NRW hopes to save £12 million by 2025/2026, with the belt-tightening coming from 233 job cuts, which includes 113 unoccupied posts and 120 current roles. Those impacted will apparently be redeployed within the organisation where possible.

Toby Bragg says there’s no reason to think Coed y Brenin was losing money though, with the funding structure obfuscating the true costs. Money raised from the cafe and parking goes directly to NRW, with the costs being drawn from a different pot, he explains.

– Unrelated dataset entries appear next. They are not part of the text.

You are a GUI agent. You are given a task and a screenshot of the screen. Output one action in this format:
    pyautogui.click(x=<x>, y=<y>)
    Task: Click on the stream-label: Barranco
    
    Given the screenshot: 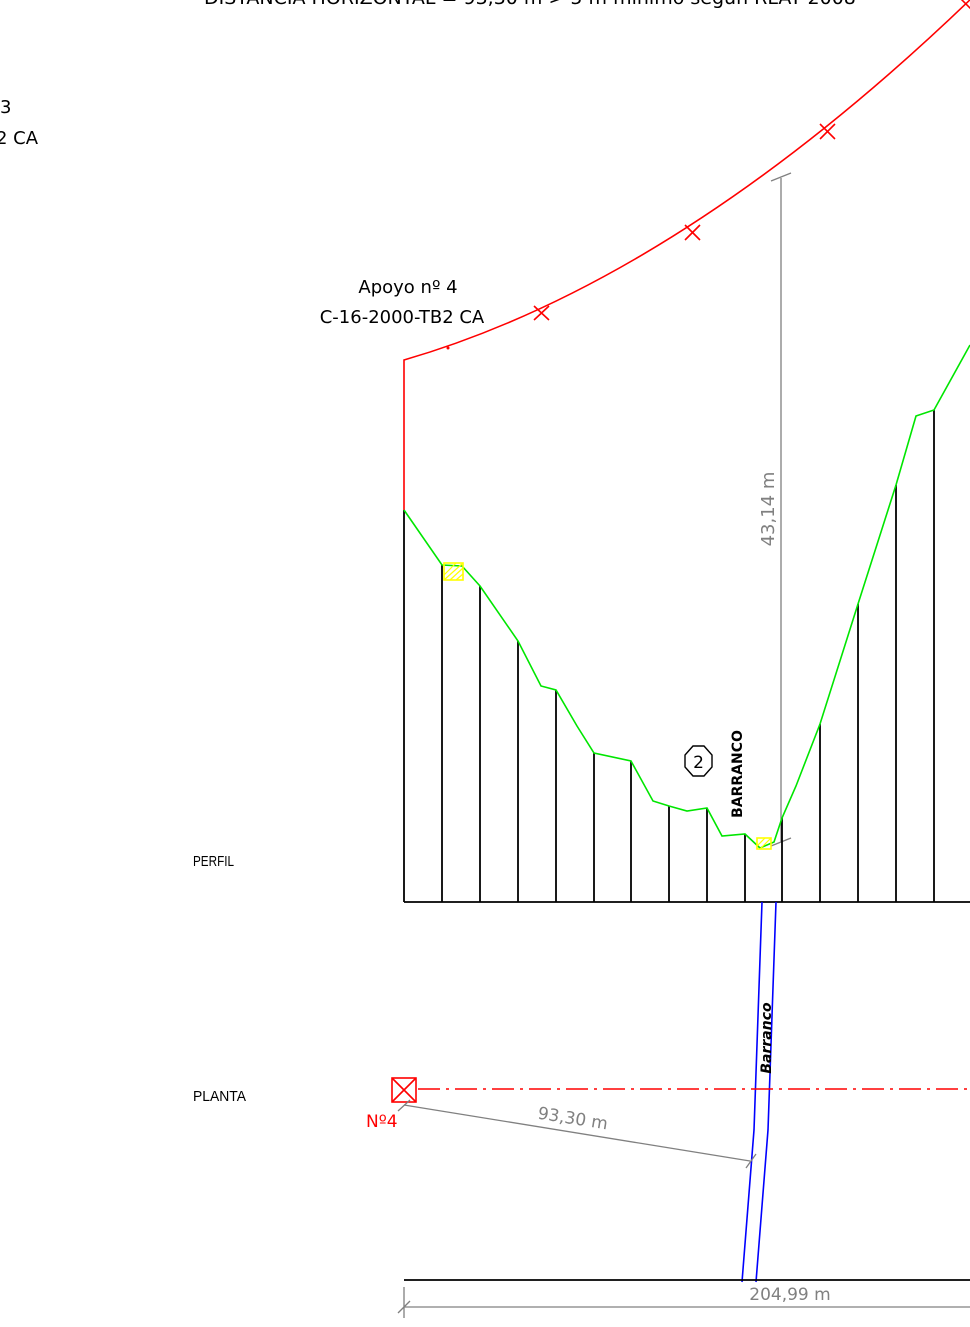 What is the action you would take?
    pyautogui.click(x=767, y=1038)
    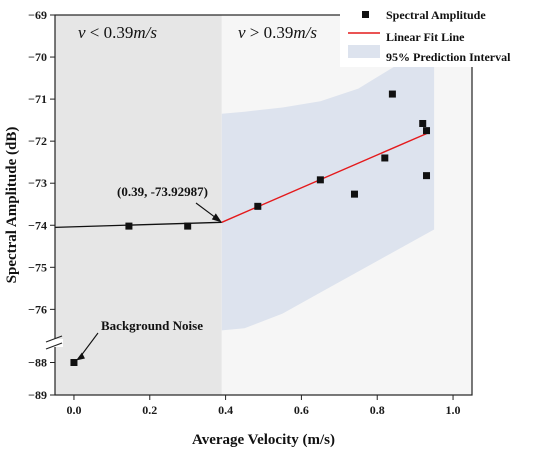 Image resolution: width=550 pixels, height=451 pixels. What do you see at coordinates (38, 225) in the screenshot?
I see `y-tick-label: −74` at bounding box center [38, 225].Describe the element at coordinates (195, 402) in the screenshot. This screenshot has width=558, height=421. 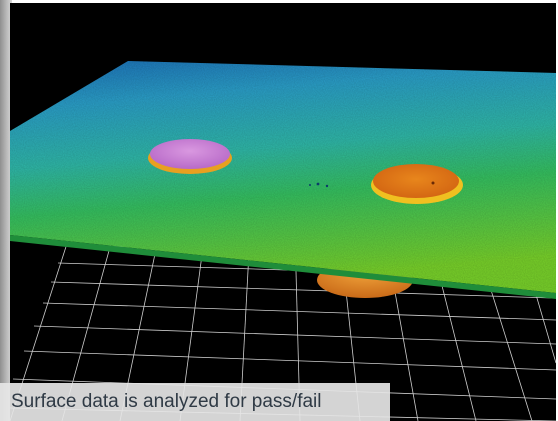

“NRW took the decision to move all the visitors centres from its recreation department to commercial, so whatever wasn’t operating cost was a commercial loss.” he says. In other words, NRW was looking at the outgoings without taking into account what was coming in.

Coed y Brenin

Back in 2015 we scoped out the original Coed y Brenin trail, Tarw Du, to see how it had changed over two decades

Coed y Brenin’s history

Coed y Brenin was conceived and built in the 90s with a grand vision in mind, to draw much-needed investment into an area of the country that needed it badly. It succeeded beyond most people’s expectations, with the few thousand riders expected growing in the hundreds of thousands. It spawned a generation of trail centres from the 7Stanes in Scotland to Cwmcarn and Afan in South Wales.

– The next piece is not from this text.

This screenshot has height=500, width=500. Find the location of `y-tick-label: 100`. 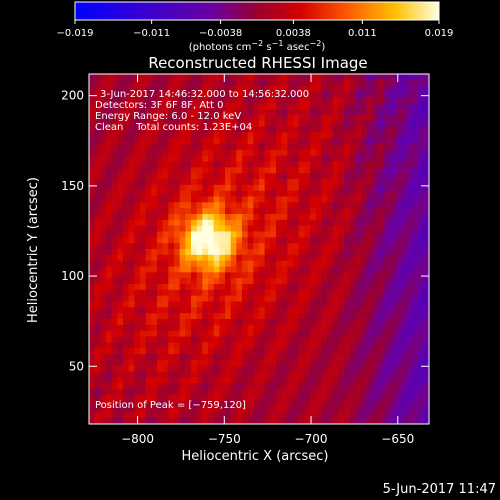

y-tick-label: 100 is located at coordinates (72, 276).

Thirty years on though, the trail centre is all but dead in England and Wales. While public money was available for building trail centres like Coed y Brenin, it’s been much harder to secure it for maintenance.

“It’s the erosion of the trail centre model. The visitor centre is the first step, dumb that down, close the doors and I fear it’ll never open again,” Toby says. “After that it’s much harder to reopen them, easier for NRW to walk away, and less of a draw for riders who want somewhere warm to sit after their ride.”

Beics Brenin bike shop at Coed y Brenin

Beics Brenin is the on-site bike shop at Coed y Brenin and is remaining open.

Can Coed y Brenin be saved?

NRW has three public meetings planned around each of the three trail centres involved – Bwlch Nant yr Arian, Ynyslas, and Coed y Brenin – which will hopefully shed more light on the public body’s plans. Before those take place, Caru Coed y Brenin has a meeting with Elsie Grace and Madeleine Palmer of NRW.

The meetings are taking place at: Borth Community Hall, High Street, Borth, SY24 5LH, on November 25 starting at 7pm for Ynyslas); Neuadd Penllwyn Capel Bangor, Aberystwyth, SY23 3LS, on November 26 starting at 6.30 pm for Bwlch Nant yr Arian; and Ganllwyd Village Hall, Llanfar, Y Lli, Ganllwyd, LL40 2TF, on November 27 starting at 6.30pm for Coed y Brenin.

By the end of November we should know a lot more about what’s happening to the UK’s original trail centre. Toby Bragg is remaining optimistic though:

“Handing over responsibility might be a really good step”, he says. “A continuity offer for the cafe, and passing the entire site on, might be the best thing and a new opportunity. If not, once they close the doors the damage is already done.”